Un accord industriel pour redonner un rôle à l’usine espagnole
Le site valencien, l’un des pôles historiques de Ford en Europe, tourne aujourd’hui très en deçà de ses capacités. Après l’arrêt de la production de modèles comme les Mondeo, Galaxy et S-Max, l’atelier Body 3, le plus moderne du complexe, est resté inoccupé, tandis que l’activité se concentre sur la Ford Kuga. La cession de cette section à Geely permettrait au constructeur asiatique d’exploiter une ligne indépendante, sans partager les chaînes de production existantes.
Pour Ford, l’opération constituerait un moyen de valoriser des actifs sous-exploités, tandis que pour Geely, il s’agirait d’une étape stratégique pour s’implanter industriellement en Europe, en réduisant la dépendance aux importations et en améliorant la compétitivité.
Un projet multi-énergies pour l’Europe
Au cœur du plan figurerait la production d’un modèle développé sur la plateforme GEA (Global Intelligent Electric Architecture), une base modulaire capable d’accueillir plusieurs types de motorisations, de l’hybride au plug-in, jusqu’au 100% électrique. Le véhicule, identifié en interne par le code 135, pourrait correspondre à la Geely E2 déjà annoncée pour l’Europe et aperçue à la Milano Design Week 2026.
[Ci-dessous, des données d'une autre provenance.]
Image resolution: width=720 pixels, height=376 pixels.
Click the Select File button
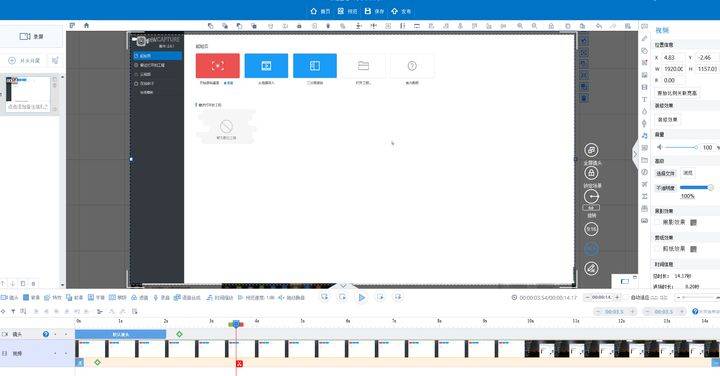coord(665,174)
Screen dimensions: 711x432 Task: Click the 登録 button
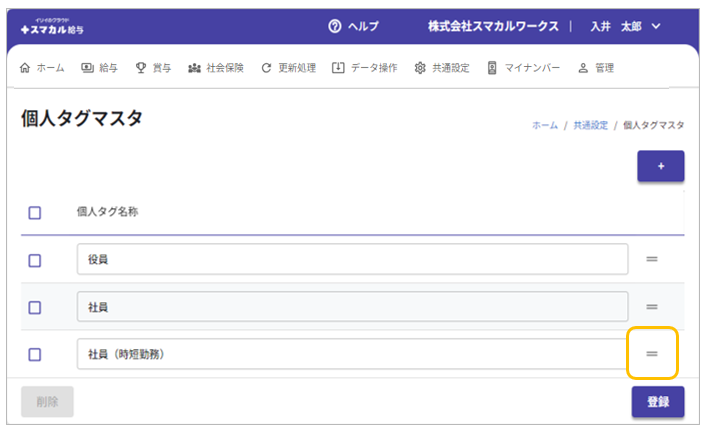[x=657, y=402]
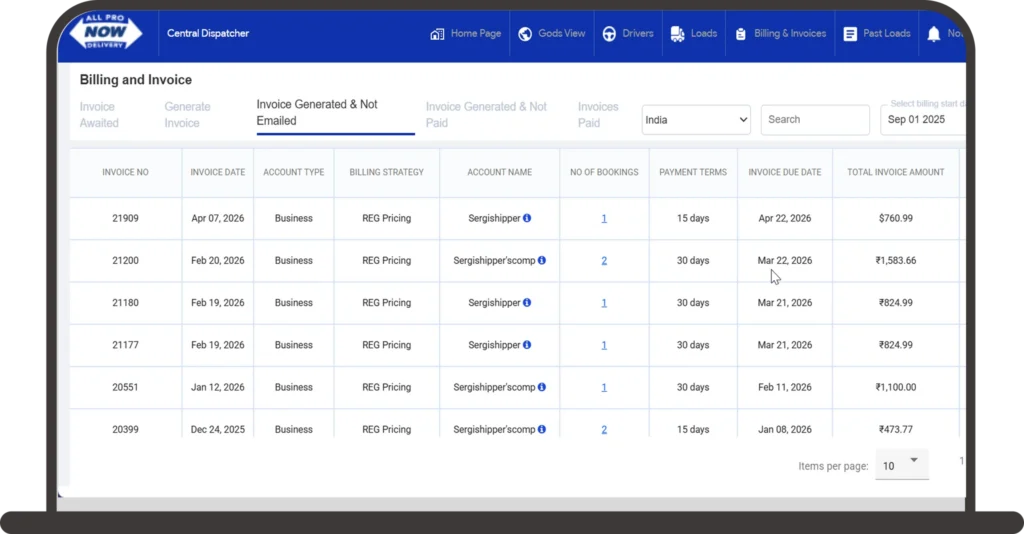Open notifications bell icon
Image resolution: width=1024 pixels, height=534 pixels.
(934, 34)
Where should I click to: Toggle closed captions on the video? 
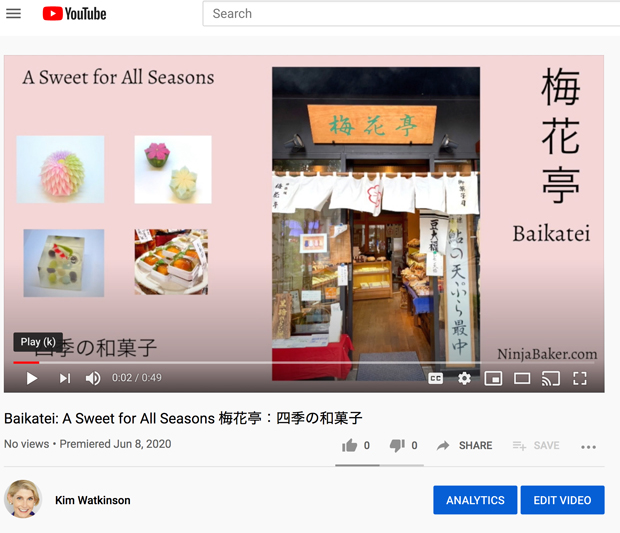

Il s’agit d’un SUV-crossover compact long d’un peu plus de 4,1 m, déjà connu en Chine pour ses bons résultats commerciaux. La version électrique affiche une puissance d’environ 114 ch et une batterie de 39,4 kWh, pour une autonomie annoncée allant jusqu’à 325 km selon le cycle WLTP. Parallèlement, les discussions incluraient aussi la possibilité de développer un modèle destiné à Ford, basé sur la même architecture technique.
Des enjeux pour l’emploi et les volumes de production
L’arrivée de Geely à Almussafes pourrait également avoir des effets notables sur l’emploi et la production. En plus du projet déjà attribué par Ford en 2024 pour un nouveau véhicule multi-énergies, l’investissement du groupe chinois pourrait ramener l’usine à des niveaux proches de ceux d’avant la pandémie, lorsqu’elle dépassait les 300 000 unités par an.
Un retour à ces volumes contribuerait à consolider les emplois des plus de 4 000 salariés actuels et, à moyen terme, pourrait même créer de nouvelles opportunités. À ce stade toutefois, aucune confirmation officielle n’a été apportée : Ford a rappelé être en discussion avec plusieurs partenaires, sans annoncer d’accord définitif.
Si elle se concrétise, l’opération marquerait une étape importante dans la transformation de l’industrie automobile européenne, de plus en plus ouverte aux collaborations mondiales pour faire face à la transition vers l’électrification.